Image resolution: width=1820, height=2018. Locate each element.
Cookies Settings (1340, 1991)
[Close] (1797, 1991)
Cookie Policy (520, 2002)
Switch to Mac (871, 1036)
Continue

........

→ REQUIREMENT
Give the listing once more, unchanged in every line.

→ OUTPUT FOR THIS TASK
Image resolution: width=1820, height=2018. Locate each element.
Cookies Settings (1340, 1991)
[Close] (1797, 1991)
Cookie Policy (520, 2002)
Switch to Mac (871, 1036)
Continue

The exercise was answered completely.